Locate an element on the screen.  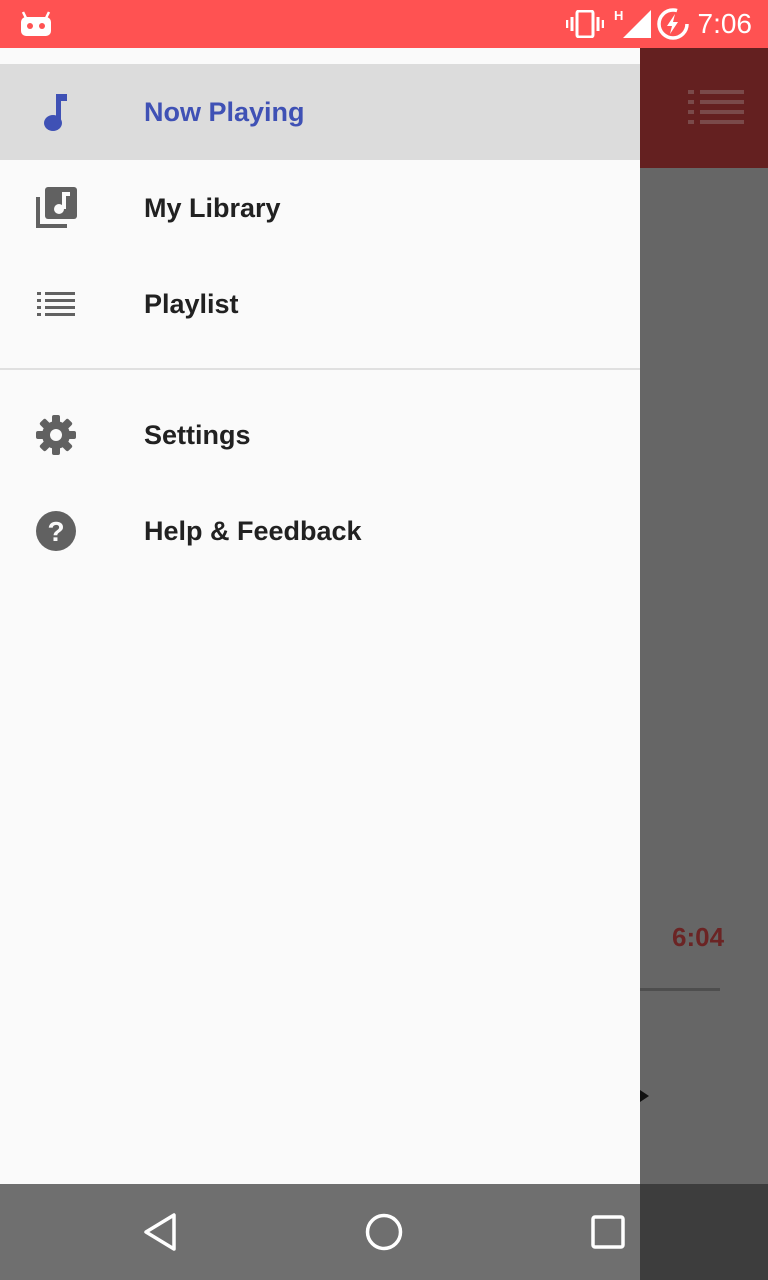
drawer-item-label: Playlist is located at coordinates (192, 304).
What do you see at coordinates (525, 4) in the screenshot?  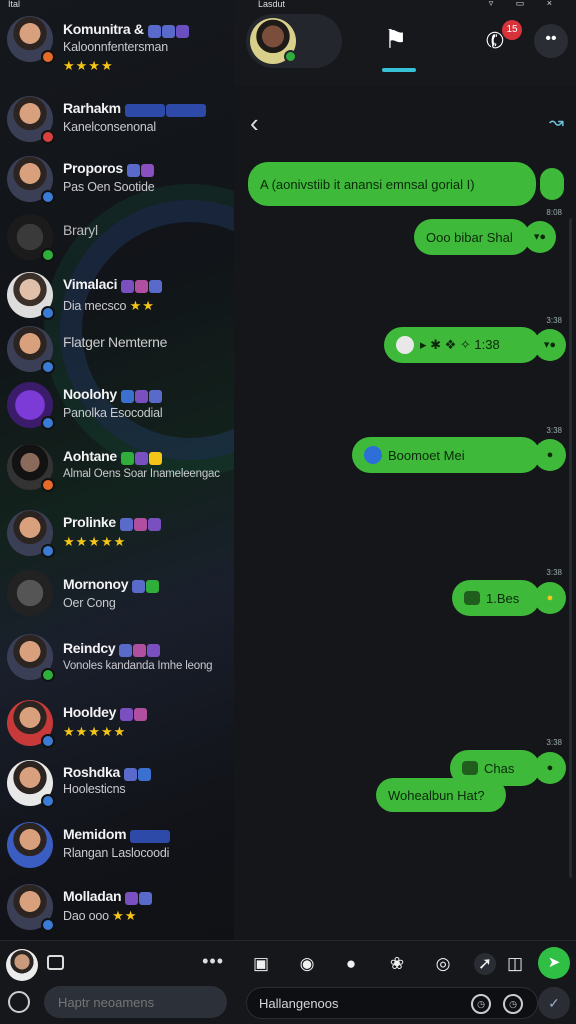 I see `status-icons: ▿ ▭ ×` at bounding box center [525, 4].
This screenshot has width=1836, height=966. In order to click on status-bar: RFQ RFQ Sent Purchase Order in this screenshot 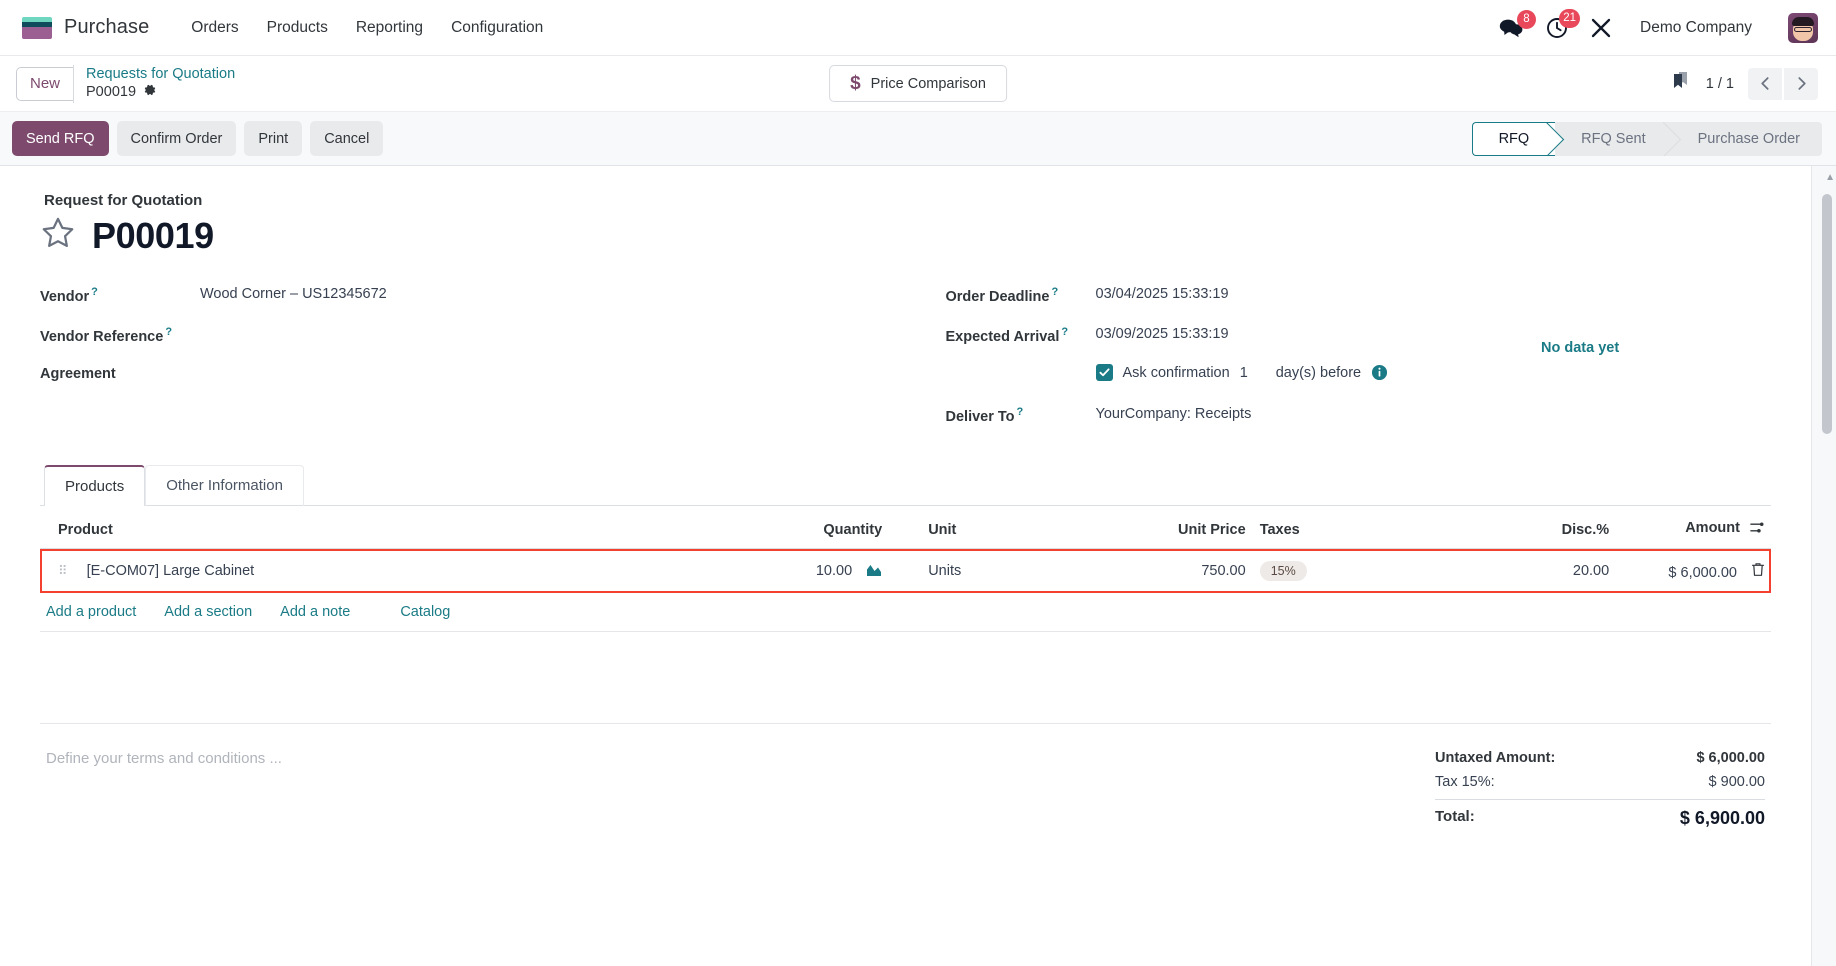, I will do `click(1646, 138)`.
━━━━━━━━━━
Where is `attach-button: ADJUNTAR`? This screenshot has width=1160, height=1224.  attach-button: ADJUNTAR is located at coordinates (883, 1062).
━━━━━━━━━━
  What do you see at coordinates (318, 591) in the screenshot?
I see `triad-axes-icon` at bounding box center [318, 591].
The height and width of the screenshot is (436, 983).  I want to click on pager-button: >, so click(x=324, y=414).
━━━━━━━━━━
Listede "What do you see at coordinates (318, 591)" geçen satırla başlayıp "The height and" geçen satırla biten kısmı, bu iki satır da dahil, hiç değiştirmeden tekrar yaz.

  What do you see at coordinates (318, 591) in the screenshot?
I see `triad-axes-icon` at bounding box center [318, 591].
The height and width of the screenshot is (436, 983).  I want to click on pager-button: >, so click(x=324, y=414).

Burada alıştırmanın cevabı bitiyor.